* REQUIRED ACTION
Look through the entries below and extract exactly the lines from the one containing "[Close dialog] (1228, 773)" through the one containing "[button] (2530, 24)", ends included.

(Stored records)
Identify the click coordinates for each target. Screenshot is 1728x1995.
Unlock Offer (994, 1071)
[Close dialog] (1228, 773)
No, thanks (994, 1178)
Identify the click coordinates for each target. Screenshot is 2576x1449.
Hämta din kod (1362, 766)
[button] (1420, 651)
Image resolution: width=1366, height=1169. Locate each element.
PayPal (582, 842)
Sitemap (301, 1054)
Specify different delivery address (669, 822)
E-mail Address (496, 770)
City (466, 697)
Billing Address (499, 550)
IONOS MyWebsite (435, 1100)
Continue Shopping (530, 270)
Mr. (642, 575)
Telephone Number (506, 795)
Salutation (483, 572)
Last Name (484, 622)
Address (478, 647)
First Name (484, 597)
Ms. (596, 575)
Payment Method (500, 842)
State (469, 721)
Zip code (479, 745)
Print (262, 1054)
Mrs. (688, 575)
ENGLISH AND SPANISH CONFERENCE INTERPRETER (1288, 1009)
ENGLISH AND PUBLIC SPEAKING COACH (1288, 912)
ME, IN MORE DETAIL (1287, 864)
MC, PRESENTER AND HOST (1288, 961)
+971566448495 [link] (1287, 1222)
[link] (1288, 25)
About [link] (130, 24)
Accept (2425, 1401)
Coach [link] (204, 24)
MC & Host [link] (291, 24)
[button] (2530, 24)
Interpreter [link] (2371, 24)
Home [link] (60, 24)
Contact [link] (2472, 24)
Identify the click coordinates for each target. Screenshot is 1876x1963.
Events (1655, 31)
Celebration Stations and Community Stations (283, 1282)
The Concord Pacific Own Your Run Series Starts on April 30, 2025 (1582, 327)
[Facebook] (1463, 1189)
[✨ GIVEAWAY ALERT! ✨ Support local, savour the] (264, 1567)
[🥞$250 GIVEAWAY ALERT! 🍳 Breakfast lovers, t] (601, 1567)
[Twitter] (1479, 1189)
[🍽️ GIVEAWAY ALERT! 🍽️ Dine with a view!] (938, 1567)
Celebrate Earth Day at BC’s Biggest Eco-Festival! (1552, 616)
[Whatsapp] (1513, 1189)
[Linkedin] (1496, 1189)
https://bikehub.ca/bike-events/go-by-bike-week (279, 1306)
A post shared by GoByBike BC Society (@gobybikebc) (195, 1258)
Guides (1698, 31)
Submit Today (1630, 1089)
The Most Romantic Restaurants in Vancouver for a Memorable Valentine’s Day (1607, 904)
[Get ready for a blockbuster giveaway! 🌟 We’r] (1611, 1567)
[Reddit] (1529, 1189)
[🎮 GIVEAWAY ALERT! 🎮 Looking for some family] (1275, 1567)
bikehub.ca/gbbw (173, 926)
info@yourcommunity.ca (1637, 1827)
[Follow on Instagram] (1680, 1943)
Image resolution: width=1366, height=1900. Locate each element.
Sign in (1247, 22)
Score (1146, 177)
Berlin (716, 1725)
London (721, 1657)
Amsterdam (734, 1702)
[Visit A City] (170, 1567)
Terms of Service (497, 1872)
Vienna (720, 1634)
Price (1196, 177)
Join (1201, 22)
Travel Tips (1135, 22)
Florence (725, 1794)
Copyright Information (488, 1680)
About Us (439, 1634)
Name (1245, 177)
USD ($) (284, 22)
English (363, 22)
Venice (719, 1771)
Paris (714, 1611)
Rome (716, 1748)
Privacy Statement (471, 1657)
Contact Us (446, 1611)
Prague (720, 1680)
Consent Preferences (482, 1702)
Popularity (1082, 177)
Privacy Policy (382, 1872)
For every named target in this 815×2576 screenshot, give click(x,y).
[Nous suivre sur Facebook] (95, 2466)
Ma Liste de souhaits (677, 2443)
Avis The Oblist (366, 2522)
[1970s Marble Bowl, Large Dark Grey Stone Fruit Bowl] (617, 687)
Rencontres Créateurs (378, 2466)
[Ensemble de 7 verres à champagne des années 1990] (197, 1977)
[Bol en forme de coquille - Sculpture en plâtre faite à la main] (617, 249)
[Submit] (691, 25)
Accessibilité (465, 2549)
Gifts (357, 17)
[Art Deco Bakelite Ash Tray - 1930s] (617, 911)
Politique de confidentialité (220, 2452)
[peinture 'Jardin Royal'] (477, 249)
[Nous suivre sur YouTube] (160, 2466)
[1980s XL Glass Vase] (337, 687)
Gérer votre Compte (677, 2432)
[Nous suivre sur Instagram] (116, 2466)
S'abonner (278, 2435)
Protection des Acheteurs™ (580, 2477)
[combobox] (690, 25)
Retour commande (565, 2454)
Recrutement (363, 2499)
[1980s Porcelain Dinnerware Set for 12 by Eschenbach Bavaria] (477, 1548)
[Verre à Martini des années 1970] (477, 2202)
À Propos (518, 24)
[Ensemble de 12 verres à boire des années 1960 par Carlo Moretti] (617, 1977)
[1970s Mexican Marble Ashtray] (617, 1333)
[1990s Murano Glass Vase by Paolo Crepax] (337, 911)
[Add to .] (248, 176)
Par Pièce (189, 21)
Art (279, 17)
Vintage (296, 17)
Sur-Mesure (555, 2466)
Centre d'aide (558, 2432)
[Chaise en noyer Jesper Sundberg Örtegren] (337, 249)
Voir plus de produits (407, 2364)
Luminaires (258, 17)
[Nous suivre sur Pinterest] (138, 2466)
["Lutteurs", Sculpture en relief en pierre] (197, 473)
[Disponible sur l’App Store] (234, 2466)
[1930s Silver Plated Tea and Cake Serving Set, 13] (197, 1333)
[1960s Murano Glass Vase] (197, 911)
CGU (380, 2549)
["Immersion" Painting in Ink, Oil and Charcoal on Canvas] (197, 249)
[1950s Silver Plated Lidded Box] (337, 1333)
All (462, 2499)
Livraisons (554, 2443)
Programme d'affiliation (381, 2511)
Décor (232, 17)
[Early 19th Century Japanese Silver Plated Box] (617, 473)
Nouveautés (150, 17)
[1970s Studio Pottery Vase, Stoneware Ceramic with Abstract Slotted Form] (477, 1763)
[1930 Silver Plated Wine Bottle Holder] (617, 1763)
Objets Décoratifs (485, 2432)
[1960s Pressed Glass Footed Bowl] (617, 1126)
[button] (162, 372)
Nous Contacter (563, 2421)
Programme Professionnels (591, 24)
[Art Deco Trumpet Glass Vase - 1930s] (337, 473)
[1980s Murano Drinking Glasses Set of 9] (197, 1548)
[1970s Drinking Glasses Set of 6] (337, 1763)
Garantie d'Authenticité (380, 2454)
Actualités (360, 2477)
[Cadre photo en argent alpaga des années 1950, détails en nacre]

* OUTPUT FOR THIS EXERCISE
[Close dialog] (1228, 773)
No, thanks (994, 1178)
Identify the click coordinates for each target. Screenshot is 2576x1449.
Hämta din kod (1362, 766)
[button] (1420, 651)
Image resolution: width=1366, height=1169. Locate each element.
PayPal (582, 842)
Sitemap (301, 1054)
Specify different delivery address (669, 822)
E-mail Address (496, 770)
City (466, 697)
Billing Address (499, 550)
IONOS MyWebsite (435, 1100)
Continue Shopping (530, 270)
Mr. (642, 575)
Telephone Number (506, 795)
Salutation (483, 572)
Last Name (484, 622)
Address (478, 647)
First Name (484, 597)
Ms. (596, 575)
Payment Method (500, 842)
State (469, 721)
Zip code (479, 745)
Print (262, 1054)
Mrs. (688, 575)
ENGLISH AND SPANISH CONFERENCE INTERPRETER (1288, 1009)
ENGLISH AND PUBLIC SPEAKING COACH (1288, 912)
ME, IN MORE DETAIL (1287, 864)
MC, PRESENTER AND HOST (1288, 961)
+971566448495 [link] (1287, 1222)
[link] (1288, 25)
About [link] (130, 24)
Accept (2425, 1401)
Coach [link] (204, 24)
MC & Host [link] (291, 24)
[button] (2530, 24)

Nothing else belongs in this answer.